My yoga practice has truly been a group effort. Every teacher, every class has been part of the process of building a practice. I have learned from adjustments from teachers, from assists from other students. Many profoundly changed my practice and my life and I remember them clearly.
Think about the physical adjustments you have received in yoga classes over the years. Which ones do you remember – which with positive feelings, which with negative – and why do you think you responded the way you did?
Last night I taught a workshop on adjustments for teachers and teachers-in-training. With gratitude to my teachers and fellow students, Here are a few of my notes:
WHAT IS YOUR INTENTION? (Remember, this is not about you.)
- Protect the student
- are they ready to go that far/deep?
- are they open to being touched?
- Provide stability (e.g. handstands)
- Move energy
- Fine tune alignment
- Release misplaced tension
- Let the student gain understanding of the pose, feel better, deepen experience
- Give the student well-placed confidence (not misplaced)
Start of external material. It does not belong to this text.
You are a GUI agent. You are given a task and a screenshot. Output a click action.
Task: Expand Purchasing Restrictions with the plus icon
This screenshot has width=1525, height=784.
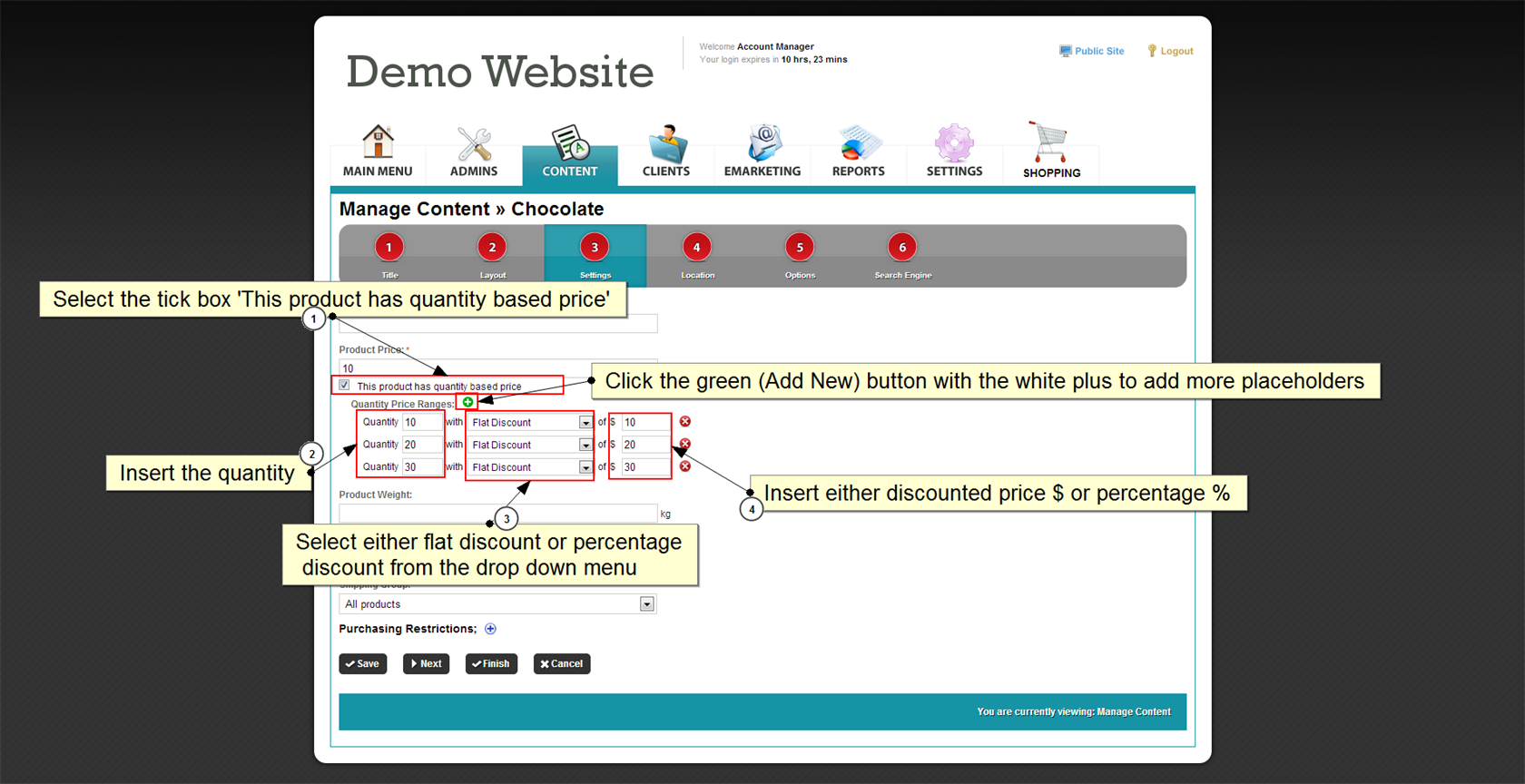click(490, 629)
At the opening of class, let your students know that they are not necessarily doing something wrong if you give them an adjustment. Give them the opportunity to ask not to be touched, then (of course) respect that and thank them for telling you.
As always, if it is for a correction, do a verbal adjustment first.
Approach quietly, but let them know you are there. You will often be behind them. Remember that it is their practice, not yours – you are supporting not fixing.
ALWAYS PROTECT YOURSELF– your back, your nose!!
When appropriate, use your whole body, not just your hands or feet.
BE CONCISE with your touch – do not linger, it gets creepy
KNOW YOUR STUDENT – check for injuries, maybe offer props
ALWAYS STABILIZE FIRST – at the foundation
DEON’S mantra (Deon De Wit is my Thai Yoga Therapy Teacher)
- TOUCH (pay attention to WHERE) and stabilize if necessary
- NEST – pause, breathe with them, take your time
- LEAN – apply the assist, giving them appropriate support, be it physical and/or a quick word of encouragement
It is their asana, breath and intention, not yours.
When you adjust, encourage (with your adjustment) students to move from the energetic core of the pose, rather than the extremities. Generally, the hands and feet will adjust themselves if they are moving from the focal point.
Check in with your students by looking at their eyes, sensing misplaced tension or lack of stability. Be aware of their center of gravity. Move with them, not against them. Remember, you are almost always helping to create spaciousness.
A mindful adjustment can change a student’s attitude and their practice. It can be the sweetest of gifts during a practice.